Motown founder, Berry Gordy feared the lyrics were too honest. Gaye said the album was a hit. Gordy released the full album on Motown's sub-label, Tamla.
1.'What's Going On' 3:53 (Marvin Gaye, Al Cleveland, Renaldo 'Obie' Benson)
2. 'What's Happening Brother' 2:43 (Gaye, James Nyx Jr.)
3. 'Flyin' High (In the Friendly Sky)' 3:49 (Gaye, Anna Gordy Gaye, Elgie Stover)
4. 'Save the Children' 4:03 (Gaye, Cleveland Benson)
5. 'God Is Love' 1:41 (Gaye, A. Gaye, Stover Nyx)
6. 'Mercy Mercy Me' (The Ecology) 3:16 (Gaye)
1. 'Right On' 7:31 (Gaye, Earl DeRouen)
2. 'Wholy Holy' 3:08 (Gaye, Benson Cleveland)
3. 'Inner City Blues (Make Me Wanna Holler)' 5:26 (Gaye, Nyx)
The single, What's Going On?, was released January 20, 1971.
Detroit, Michigan - The first wholly-owned and operated black American television (TV) station began its first broadcast. This was a first in the United States. It was founded by William V. Banks. The station had no network affiliation so the station created its own programs.

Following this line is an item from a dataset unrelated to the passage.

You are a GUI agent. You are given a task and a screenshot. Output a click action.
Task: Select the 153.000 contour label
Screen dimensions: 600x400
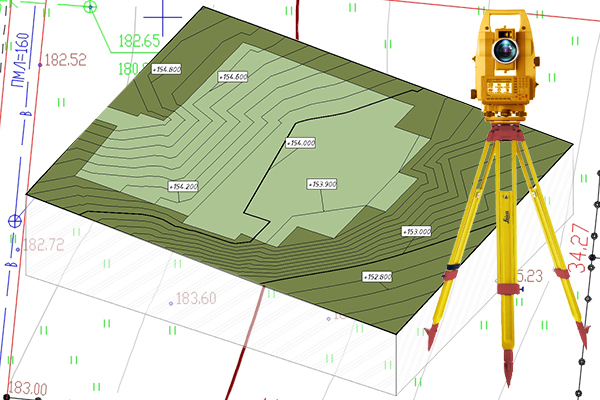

Banks was an attorney. He founded The International Free and Accepted Modern Masons, Inc. and Order of Eastern Stars. The Masons sold WGPR 20 years later.
On September 20th, 1995, the deal was finalized. It left black Americans with no control of any TV station in Detroit. No black television has broadcast since, in Detroit.
International Free and Accepted Modern Masons
Detroit, Michigan - On Sunday, in a midnight police raid, Joseph Weekley killed Aiyana Jones. It was part of a reality television show.
Detroit Special Response Team (SRT, aka SWAT) workers burst into the home of 7-year old Aiyana (pictured left). She slept next to her grandmother, Mertilla Jones.
Unknown to them, Detroit police prepared to raid the home. It was filmed for the reality television show on AMC, called First 48.
At 12:40 a.m., the police assault team threw a flash bang grenade. It went through the front window of the home, where Aiyana slept.
The grenade caused Aiyana's clothing to catch fire. As Mertilla tried to put out the fire, Weekley entered the home. He was armed with an MP5 machine gun and a ballistic shield..
Inside the home, Weekley shot and killed Aiyana. Weekley claimed Mertilla grabbed his gun. No fingerprints from Mertilla were found on Weekley's MP5 gun.
Weekley was not fired. Kym Worthy, the Wayne County Prosecutor, cleared Weekley of any charges for Aiyana's murder.
A protest was held in 2016, for Aiyana's murder. Weekley had been selected to co-chair the Detroit Police Department's Committee on Race and Equality.